### YOUR ASSIGNMENT:
All entries below are to be written out again exactly, but no picture is to be copied.

== PROVIDED RECORDS

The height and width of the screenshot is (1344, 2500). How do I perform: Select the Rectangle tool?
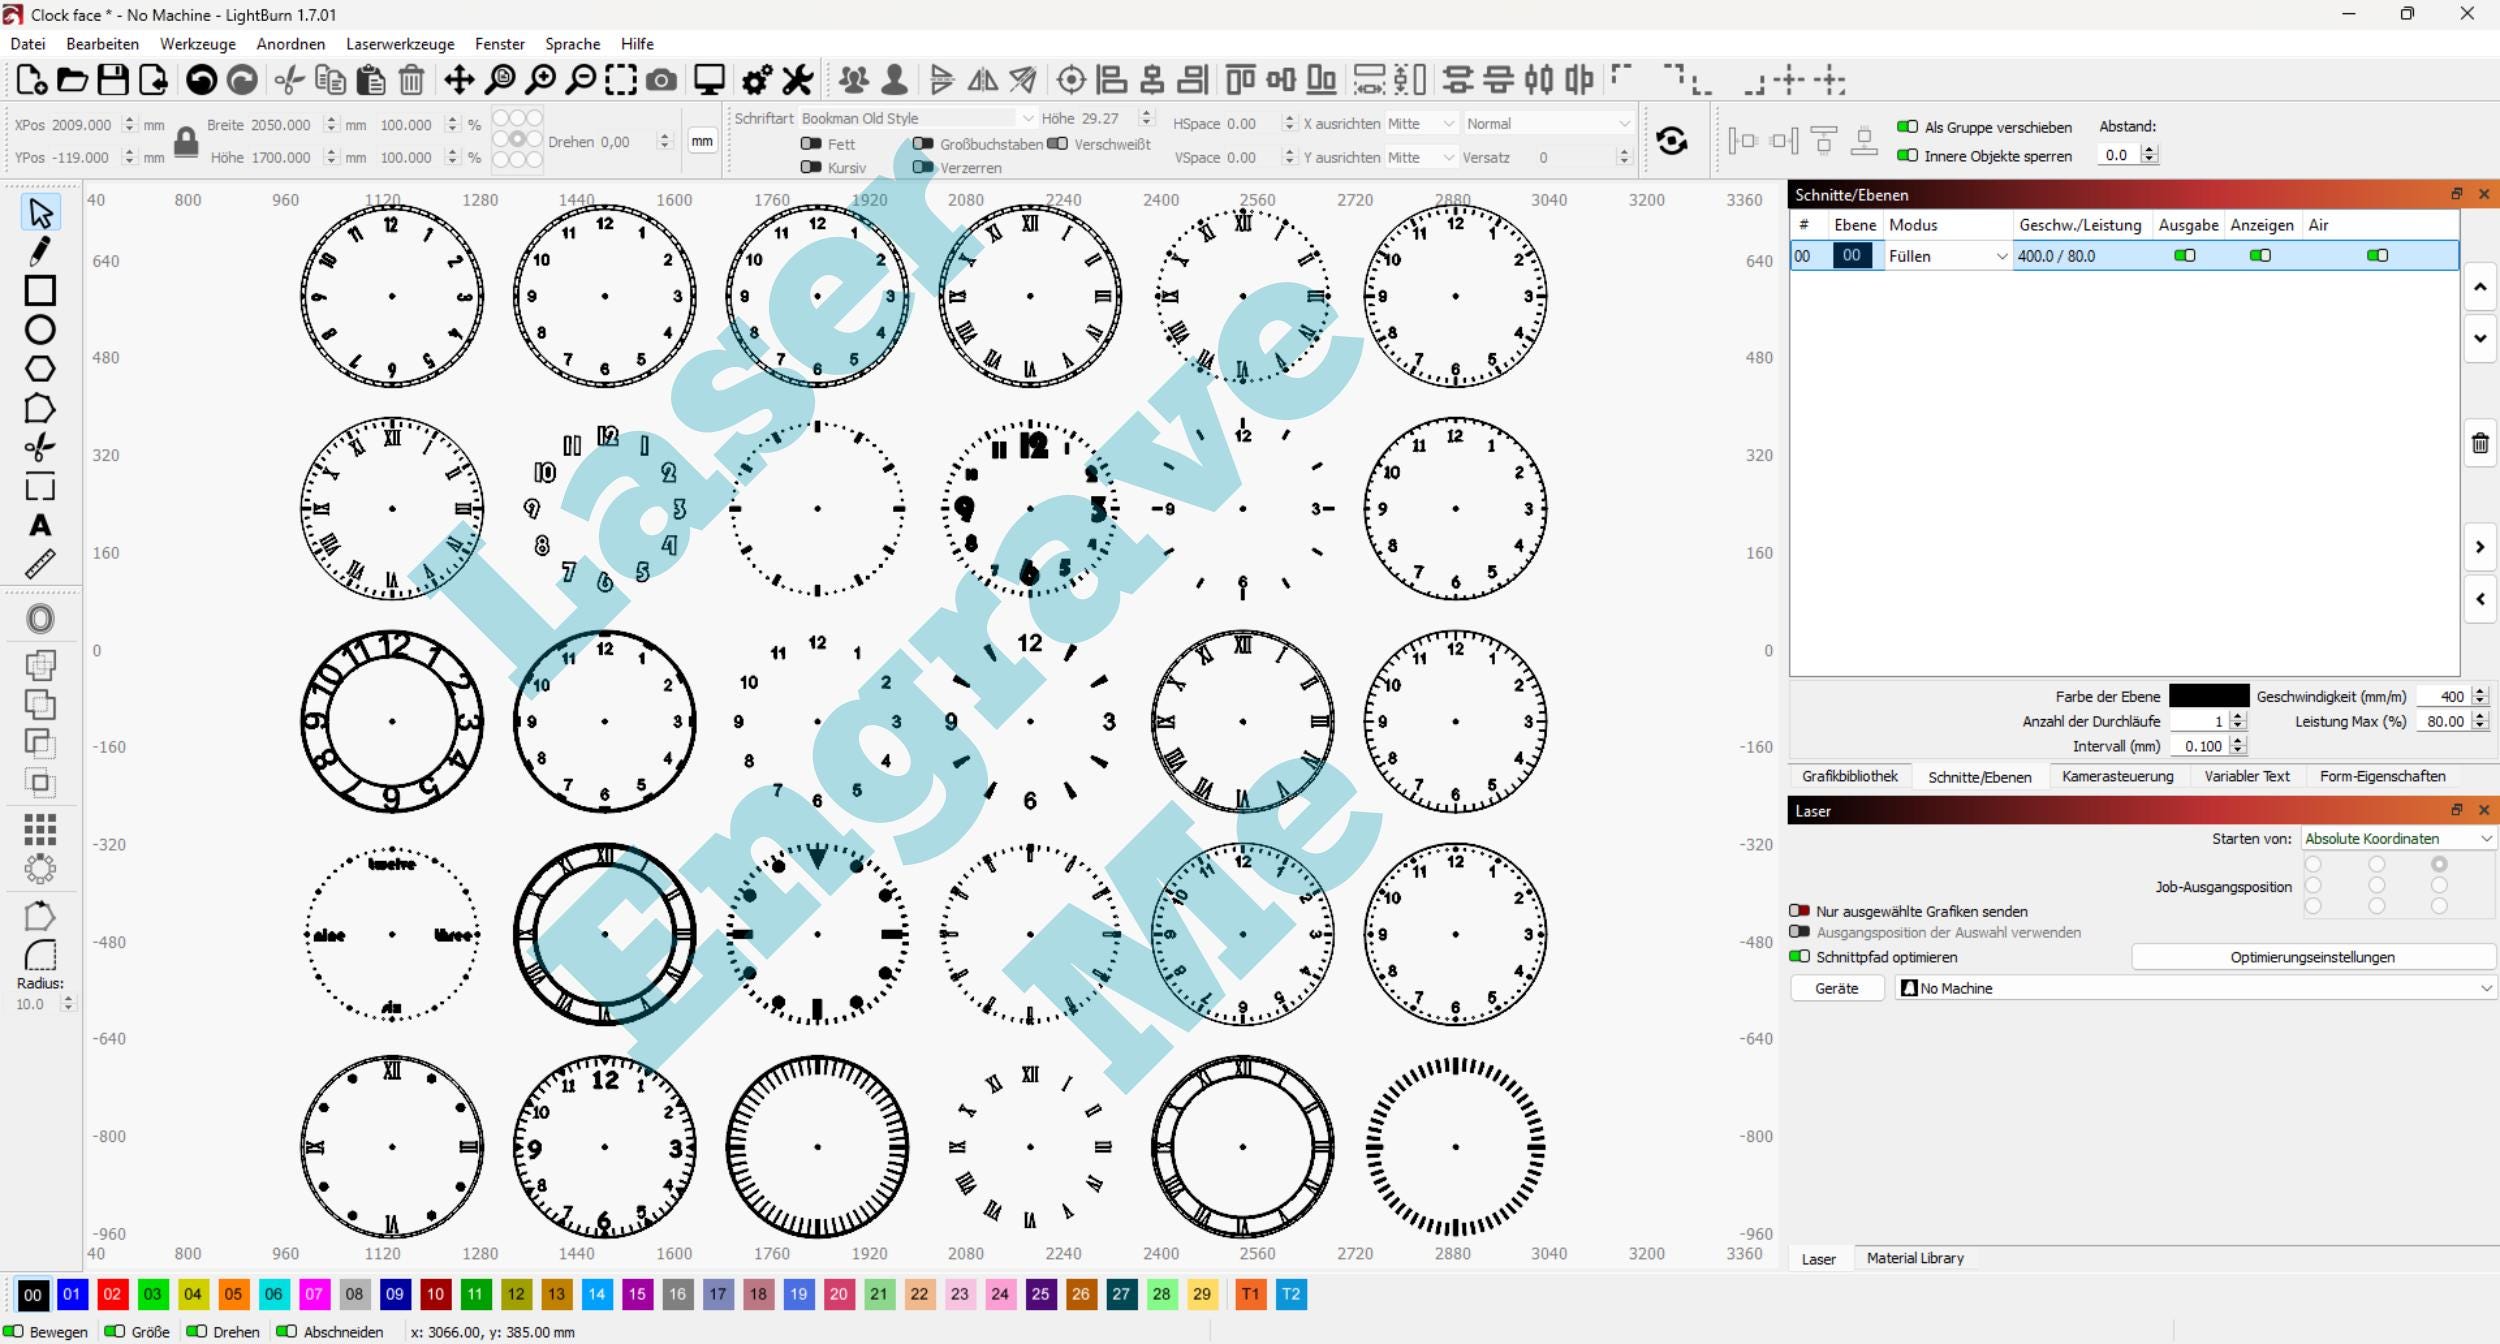pos(40,291)
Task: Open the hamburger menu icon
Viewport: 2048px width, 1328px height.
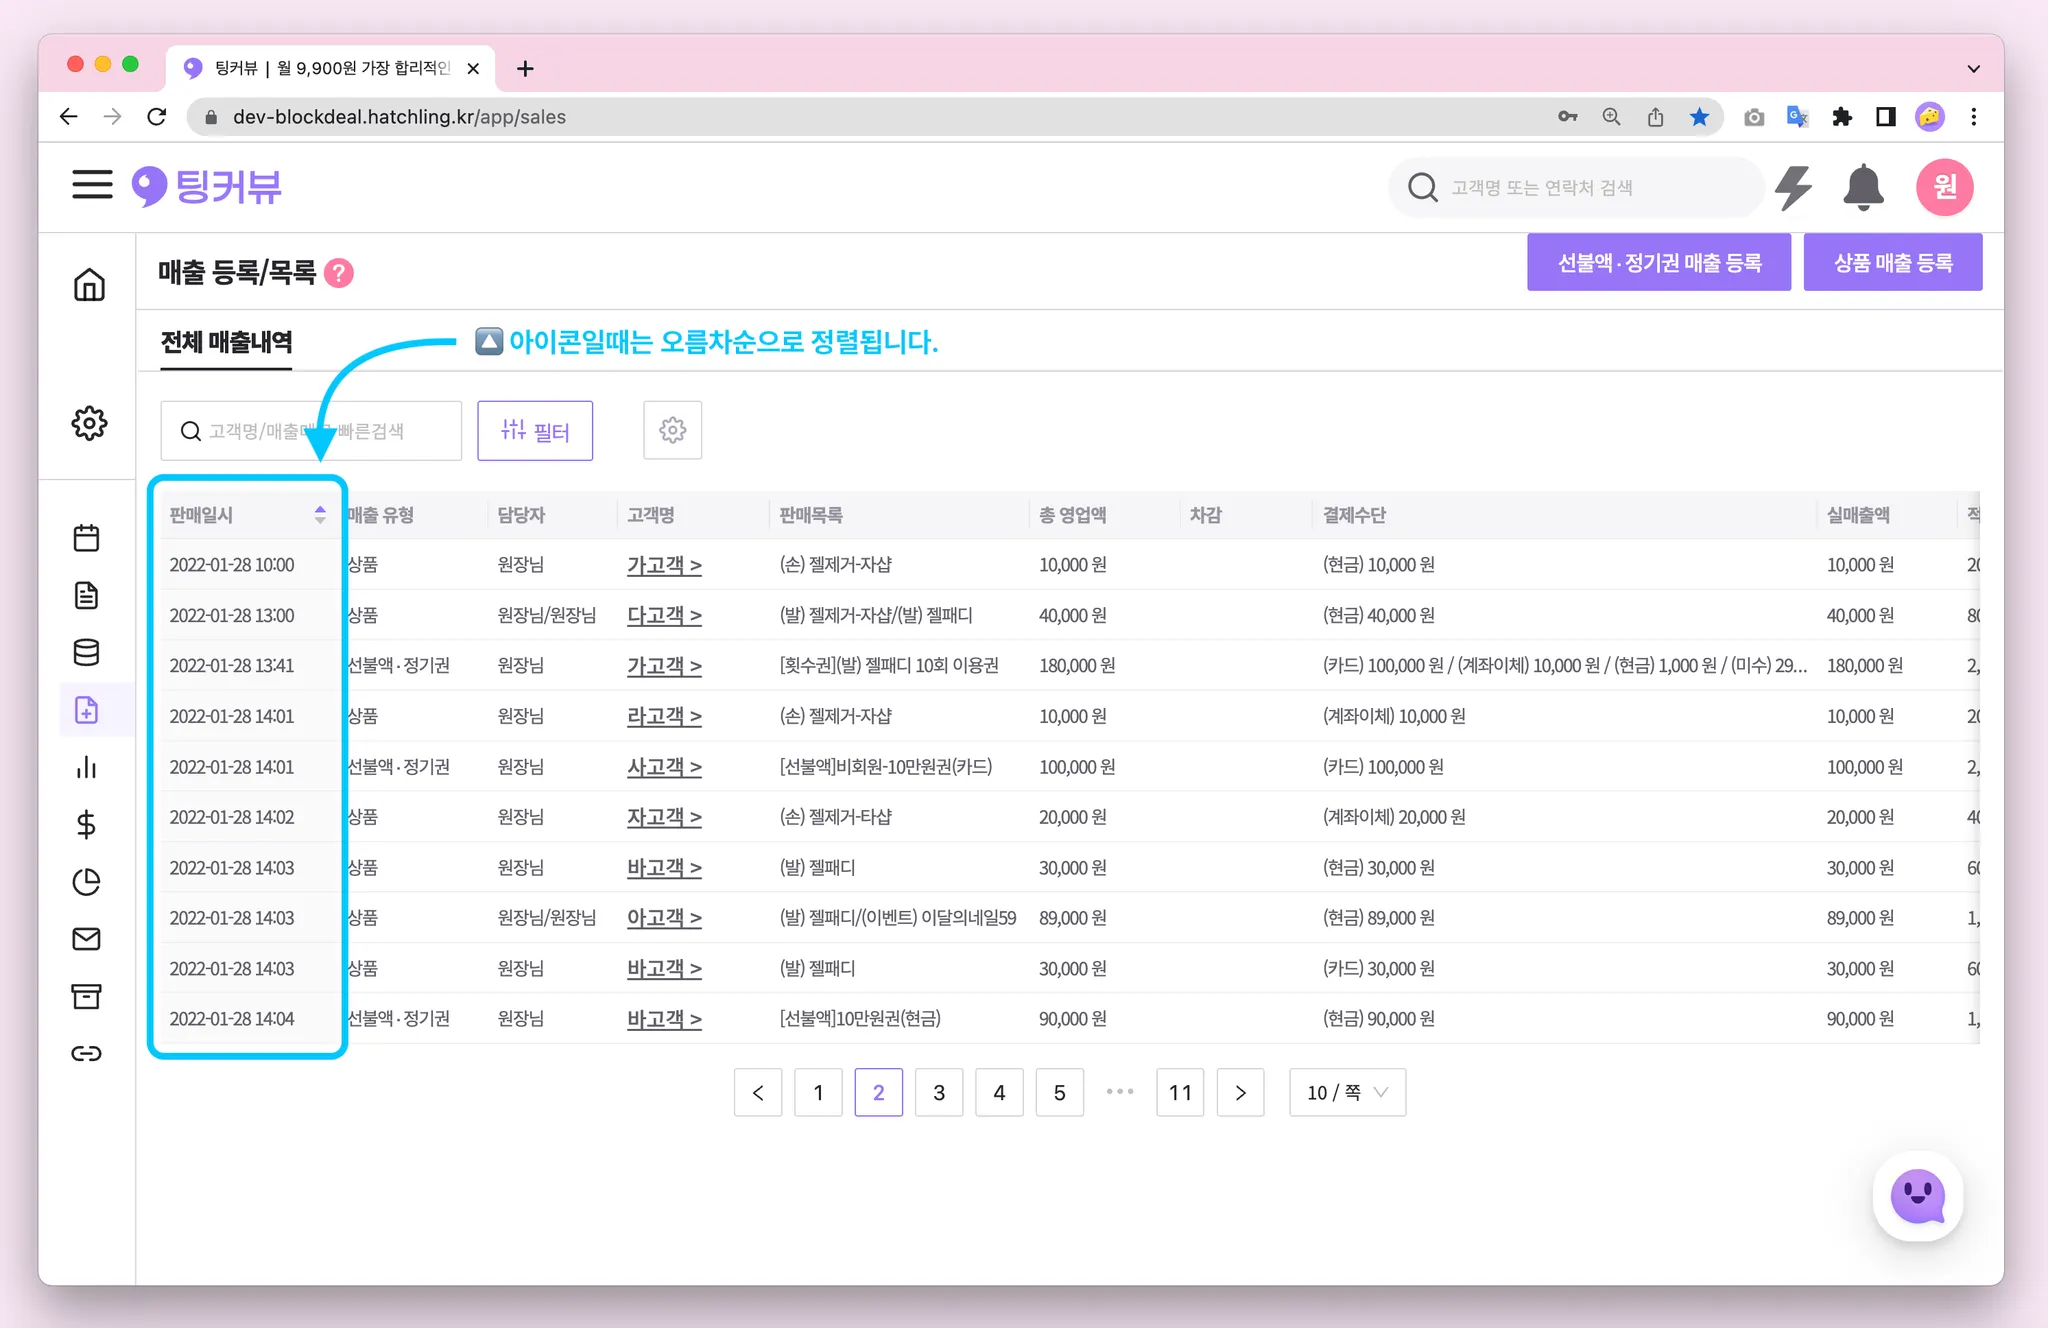Action: coord(92,185)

====

### OUTPUT:
The height and width of the screenshot is (1344, 2500). How do I perform: Select the Rectangle tool?
pos(40,291)
Task: Open the hamburger menu icon
Viewport: 2048px width, 1328px height.
Action: coord(92,185)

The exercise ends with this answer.